>>

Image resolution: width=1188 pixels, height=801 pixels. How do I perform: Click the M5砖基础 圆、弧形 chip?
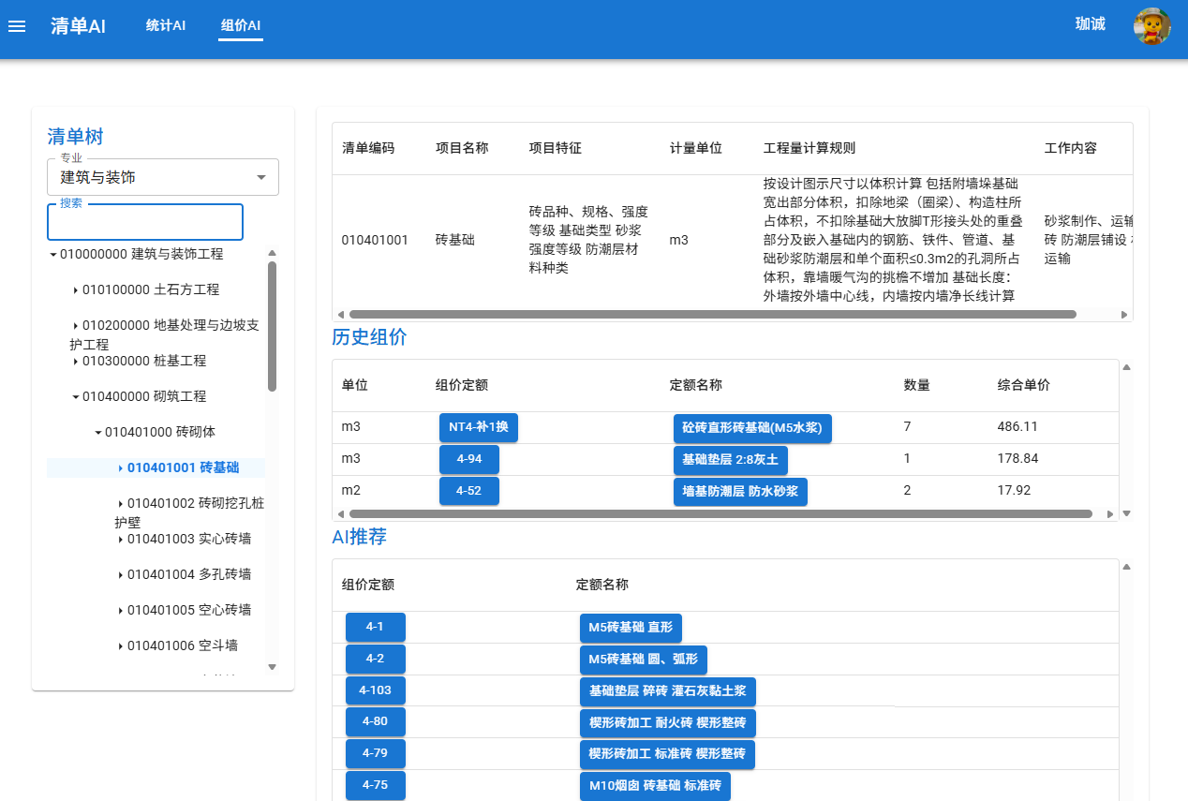pyautogui.click(x=643, y=660)
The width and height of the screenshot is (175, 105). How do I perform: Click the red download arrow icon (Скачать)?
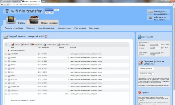(x=13, y=44)
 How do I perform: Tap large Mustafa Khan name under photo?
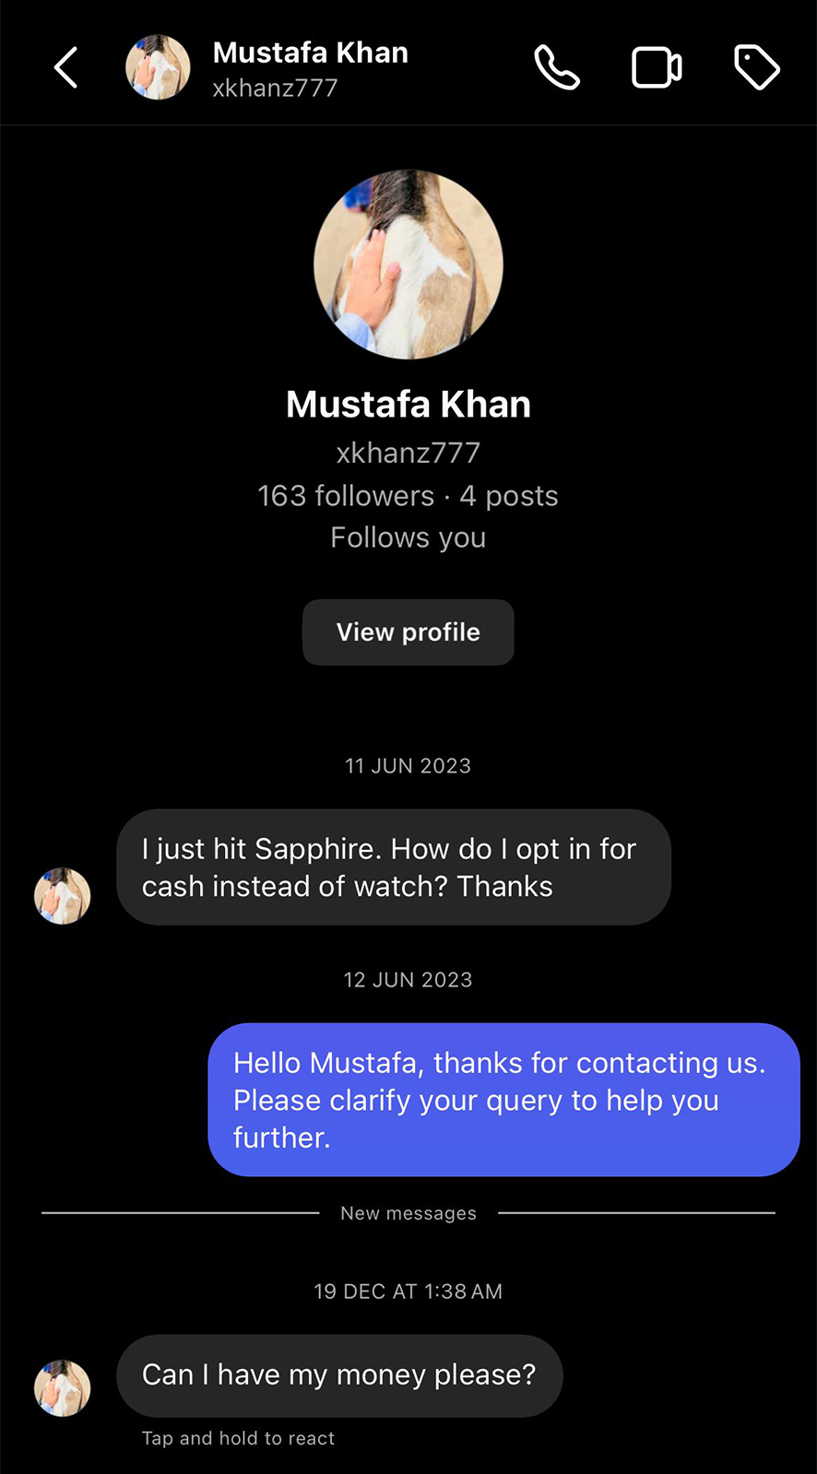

<<

» The exercise
Repeat the lines above word for word, leaving out the pictures.

» Exercise solution
Image resolution: width=1188 pixels, height=801 pixels. How do I perform: Click the M5砖基础 圆、弧形 chip?
pyautogui.click(x=643, y=660)
The width and height of the screenshot is (175, 105). How do I perform: Click the red download arrow icon (Скачать)?
(x=13, y=44)
 How do I perform: Tap large Mustafa Khan name under photo?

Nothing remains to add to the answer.